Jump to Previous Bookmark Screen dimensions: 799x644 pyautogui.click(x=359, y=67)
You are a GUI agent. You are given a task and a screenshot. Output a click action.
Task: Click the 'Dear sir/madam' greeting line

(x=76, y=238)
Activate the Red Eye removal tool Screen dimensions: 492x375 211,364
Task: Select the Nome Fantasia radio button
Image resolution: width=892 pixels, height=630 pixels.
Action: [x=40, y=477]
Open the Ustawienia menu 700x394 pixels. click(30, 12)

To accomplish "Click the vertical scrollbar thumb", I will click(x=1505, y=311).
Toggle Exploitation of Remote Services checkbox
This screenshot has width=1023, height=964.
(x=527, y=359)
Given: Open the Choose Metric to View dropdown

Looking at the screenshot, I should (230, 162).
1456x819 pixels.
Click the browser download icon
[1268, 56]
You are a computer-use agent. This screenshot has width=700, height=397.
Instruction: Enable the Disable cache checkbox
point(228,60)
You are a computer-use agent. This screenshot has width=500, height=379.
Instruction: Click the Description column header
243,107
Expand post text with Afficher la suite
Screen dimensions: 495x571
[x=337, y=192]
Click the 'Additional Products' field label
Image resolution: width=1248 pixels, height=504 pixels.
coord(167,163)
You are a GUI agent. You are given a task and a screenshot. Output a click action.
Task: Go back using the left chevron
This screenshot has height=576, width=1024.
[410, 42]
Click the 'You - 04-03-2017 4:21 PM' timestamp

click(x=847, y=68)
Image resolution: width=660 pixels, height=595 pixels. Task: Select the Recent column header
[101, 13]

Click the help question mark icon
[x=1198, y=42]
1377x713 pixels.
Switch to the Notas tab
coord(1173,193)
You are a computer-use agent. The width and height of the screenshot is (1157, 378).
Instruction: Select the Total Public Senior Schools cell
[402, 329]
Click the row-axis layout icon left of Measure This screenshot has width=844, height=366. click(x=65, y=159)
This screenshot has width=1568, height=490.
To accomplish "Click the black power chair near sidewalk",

-=-=-=-=-

What you will do: Once you have read the entries, write them out again without altering a single character.

Exercise result:
Jump to Previous Bookmark Screen dimensions: 799x644 pyautogui.click(x=359, y=67)
You are a GUI agent. You are given a task and a screenshot. Output a click action.
Task: Click the 'Dear sir/madam' greeting line

(x=76, y=238)
Activate the Red Eye removal tool Screen dimensions: 492x375 211,364
Task: Select the Nome Fantasia radio button
Image resolution: width=892 pixels, height=630 pixels.
Action: [x=40, y=477]
Open the Ustawienia menu 700x394 pixels. click(30, 12)

To accomplish "Click the vertical scrollbar thumb", I will click(x=1505, y=311).
Toggle Exploitation of Remote Services checkbox
This screenshot has width=1023, height=964.
(x=527, y=359)
Given: Open the Choose Metric to View dropdown

Looking at the screenshot, I should (230, 162).
1456x819 pixels.
Click the browser download icon
[1268, 56]
You are a computer-use agent. This screenshot has width=700, height=397.
Instruction: Enable the Disable cache checkbox
point(228,60)
You are a computer-use agent. This screenshot has width=500, height=379.
Instruction: Click the Description column header
243,107
Expand post text with Afficher la suite
Screen dimensions: 495x571
[x=337, y=192]
Click the 'Additional Products' field label
Image resolution: width=1248 pixels, height=504 pixels.
coord(167,163)
You are a GUI agent. You are given a task and a screenshot. Output a click action.
Task: Go back using the left chevron
This screenshot has height=576, width=1024.
[410, 42]
Click the 'You - 04-03-2017 4:21 PM' timestamp

click(x=847, y=68)
Image resolution: width=660 pixels, height=595 pixels. Task: Select the Recent column header
[101, 13]

Click the help question mark icon
[x=1198, y=42]
1377x713 pixels.
Switch to the Notas tab
coord(1173,193)
You are a computer-use agent. The width and height of the screenshot is (1157, 378).
Instruction: Select the Total Public Senior Schools cell
[402, 329]
Click the row-axis layout icon left of Measure This screenshot has width=844, height=366. click(x=65, y=159)
This screenshot has width=1568, height=490.
To accomplish "Click the black power chair near sidewalk",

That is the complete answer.